They didn’t say anything, and I didn’t either. Then they were back downstairs and I walked into my room. Rain pattered against the window. The only light was gray and shadowed, and I flicked on the overhead bulb. Lately I’d been making my bed some mornings, pulling the top blanket or bedspread tight at the corners. I could see it was still made but rumpled, and there, in the middle of my mattress, was a spot of wetness the size of a quarter.

ONE WEEKDAY morning I’d somehow woken before anyone else and went down into the kitchen to see what there might be to eat. Usually the inside of the fridge was nearly empty shelves, but I was reaching for its handle anyway when I heard the hissing. I turned to see the blue flames of the front burner. It had been going all night. Inches away was a greasy Burger King bag on a stack of dirty dishes, and I rushed over and switched off the gas. The air was warm and smelled like scorched metal.

That night, long after everyone was in bed, I lay on my mattress and pictured the flames climbing the walls, thick smoke filling the hallway, snaking under our doors, blackening the glass of the windows, suffocating us before the fire even made it to where we slept. I got up and went downstairs and checked the knobs of the oven and stove. I touched each one five times, turning it to OFF and holding it there. But this did not seem to be enough. I moved to anything electrical and unplugged it, too. I started with the kitchen clock. I hurried to the lamps in the living room, even the stereo and TV, unplugging them all. Then I moved quickly to the front door and checked the lock, again having to touch the cool metal five times to make sure. I crept through the dark house to the back door and did the same there. Then I climbed the stairs and lay in bed and tried to sleep. I’d think of my brother wanting to die; I’d see the exhaust pipe and the vacuum cleaner hose, and I’d hear the drums on the radio, feel the carbon monoxide entering my lungs like a thief.

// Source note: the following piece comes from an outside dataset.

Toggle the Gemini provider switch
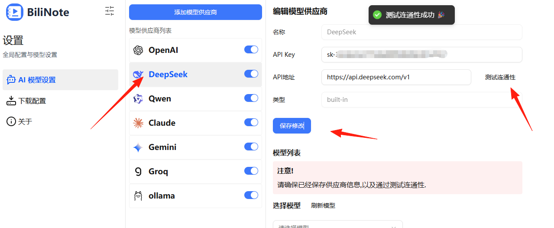This screenshot has width=554, height=228. pos(251,147)
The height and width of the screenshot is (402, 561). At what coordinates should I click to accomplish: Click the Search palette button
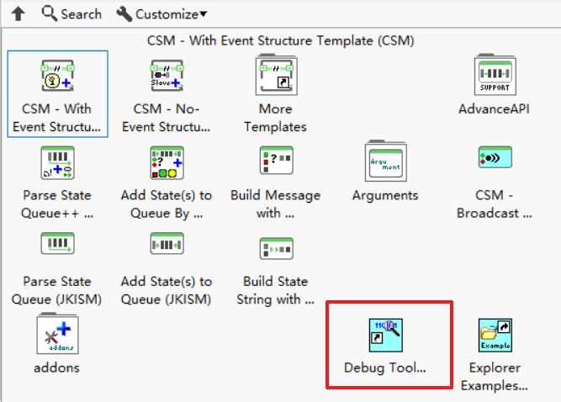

JEB AND I began building again. The backyard was small and square, probably thirty feet by thirty feet, but in the far corner away from the house was that tall beech tree. Tacked into its trunk at its base was the corner post for the side and rear fences, short rotting planks on rails, the one we hopped over to get to Cleary’s house down the back alley to Main Street. It was the one we hauled our stolen lumber over, too.

Cleary helped us. At the bottom of the avenues on Primrose Street, not far from a Catholic church and cemetery, was a lumberyard. They kept most of their wood outside under tarps surrounded by a ten-foot chain-link fence, but there was no barbed wire at the top and lately they’d been tossing used pallets on the sidewalk outside.

At night, long after we’d eaten and Mom had dozed off, Jeb and Cleary and I would run down Seventh past the lighted noise of the apartments, the dogs barking, TVs blaring. We’d get down to Primrose where every other streetlamp was out, the lumberyard lit up with only one security light over the door to the office, and we’d check the street for a passing cruiser, then stack those pallets and climb up and over, the points of the fence sometimes catching on our pants or shirts, and we’d drop down onto a stack of plywood and head for the eight-foot two-by-fours and two-by-sixes. They were pale white in the shadows and smelled like dry wood and were hard and smooth under our hands, and we yanked them from their stack and leaned them against the fence, then pushed them up and over to the first of us down on the other side.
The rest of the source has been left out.